Interestingly, that's my experience on Azure. Seems like a lot of offerings were smashed together in order to try to form a coherent product.
Seems like that would apply to many, many web services and products in the last decade.
Azure's AKS is way better as a whole, but until recently, wasn't integrated with their own scalesets. How does that even happen?
To be fair to Azure, AKS is an example on how to rollout features. All the knobs are there (even more so than GKE, you can even set cluster ip ranges), it just works and no silly surprises. At least, I haven't found surprising behavior yet.
To be more specific.. Disclaimer: I've built distributed infra on AWS, Azure and GCP as well as on premise. There's a reason I'm using GCP. I'm not stating that reason below. Instead these are a few of the reasons I don't like it. In summary I believe they focus on too many things with too little depth. This is not quite unique to GCP but rather new to GCP IMO.
Take endpoints for example. You get a nice feature that documents your API based on the code-level docs. To update it you also get an API, but it only works if you do one manual sync first from the console (https://cloud.google.com/endpoints/docs/grpc/dev-portal-sync...)

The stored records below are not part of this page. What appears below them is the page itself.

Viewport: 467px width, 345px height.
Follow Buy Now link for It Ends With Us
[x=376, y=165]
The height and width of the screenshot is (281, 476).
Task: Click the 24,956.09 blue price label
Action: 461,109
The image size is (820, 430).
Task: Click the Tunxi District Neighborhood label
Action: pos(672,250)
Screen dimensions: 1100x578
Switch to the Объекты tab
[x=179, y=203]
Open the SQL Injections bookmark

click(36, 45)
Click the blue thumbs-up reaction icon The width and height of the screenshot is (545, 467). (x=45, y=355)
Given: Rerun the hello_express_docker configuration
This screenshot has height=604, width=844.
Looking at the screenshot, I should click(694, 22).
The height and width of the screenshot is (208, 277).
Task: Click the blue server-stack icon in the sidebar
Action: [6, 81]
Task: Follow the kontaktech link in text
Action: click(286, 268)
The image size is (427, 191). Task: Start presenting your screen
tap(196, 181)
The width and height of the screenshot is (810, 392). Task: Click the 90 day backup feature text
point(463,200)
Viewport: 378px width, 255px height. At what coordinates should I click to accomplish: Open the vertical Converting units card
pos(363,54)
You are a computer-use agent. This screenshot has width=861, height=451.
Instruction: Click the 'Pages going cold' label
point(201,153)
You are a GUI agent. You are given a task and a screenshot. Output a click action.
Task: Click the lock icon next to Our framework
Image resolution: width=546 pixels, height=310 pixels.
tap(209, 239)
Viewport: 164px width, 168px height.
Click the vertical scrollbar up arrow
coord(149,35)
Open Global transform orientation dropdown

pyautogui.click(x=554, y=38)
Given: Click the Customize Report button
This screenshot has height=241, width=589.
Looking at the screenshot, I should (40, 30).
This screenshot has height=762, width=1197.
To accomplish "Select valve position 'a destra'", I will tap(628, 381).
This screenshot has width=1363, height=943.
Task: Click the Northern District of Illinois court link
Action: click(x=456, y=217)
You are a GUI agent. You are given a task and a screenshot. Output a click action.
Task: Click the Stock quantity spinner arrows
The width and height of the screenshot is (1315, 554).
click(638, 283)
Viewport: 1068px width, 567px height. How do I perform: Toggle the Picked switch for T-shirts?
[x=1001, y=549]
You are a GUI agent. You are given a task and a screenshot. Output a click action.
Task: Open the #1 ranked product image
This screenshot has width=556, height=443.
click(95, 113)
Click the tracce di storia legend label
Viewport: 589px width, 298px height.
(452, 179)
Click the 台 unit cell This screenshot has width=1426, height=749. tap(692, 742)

Then you discover that your documentation starts disappearing and debug for a while just to figure out that the last refactoring got the total length of your service name, RPC name and parameters over 80 characters and your doc doesn't show up if that's the case.
Then you use the tracing capabilities only to discover that the traces don't propagate across services. There's something that ESP (their nginx proxy doesn't do). You take a look at it, try to build it, but discover it uses a Bazel version that is two years old.
Then you look at quotas / throttling First you'll notice that the examples don't work. You just get errors (and apparently they also don't get fixed after sending feedback) https://cloud.google.com/endpoints/docs/grpc/quotas-configur.... You look at the example and notice it's copy-pasted-modified from some JSON and the field names are incorrect.
Then you see it throttling only works with API keys, but they (and everyone else) don't recommend you use API keys and instead use IAM service accounts. Except that a bunch of features won't work unless you use API keys. So you use API keys and then discover you can't provision them, because there's no API. You have to, again, do it manually through the console. You talk to support and they'll recommend you use IAM service accounts because they are much better, although you won't be able to use the api-key specific features (https://cloud.google.com/endpoints/docs/grpc/when-why-api-ke...).
If you take a look at service accounts and IAM you discover new things.. I won't go into details here, but let’s just say figuring out what if a policy should work in a particular case is more art than science.
Then in GKE you want to enable TLS on your gRPC service. It should be easy. https://cloud.google.com/endpoints/docs/grpc/enabling-ssl It's just that it doesn't work, or that different documents say both that it works and that it doesn't work.. Take a look at https://github.com/kubernetes/ingress-gce/issues/18 From certificate provisioning to functional service, It took roughly 5 days involving tcpdump, looking at ESP source code, all the logs, raising bugs on github, etc.
Then see Service Catalog (https://cloud.google.com/kubernetes-engine/docs/how-to/add-o...). You try to download from the link they provide and it will throw an error. You debug maybe talk to support, and they'll tell you that there was a patch and it fixes it. Just that it wasn't released since April 2018...
Then one day your GKE pod won't deploy and you see no errors. It takes a while to realize that if the port name is over a certain number of characters it won't work.
There are many of these and I could keep going :)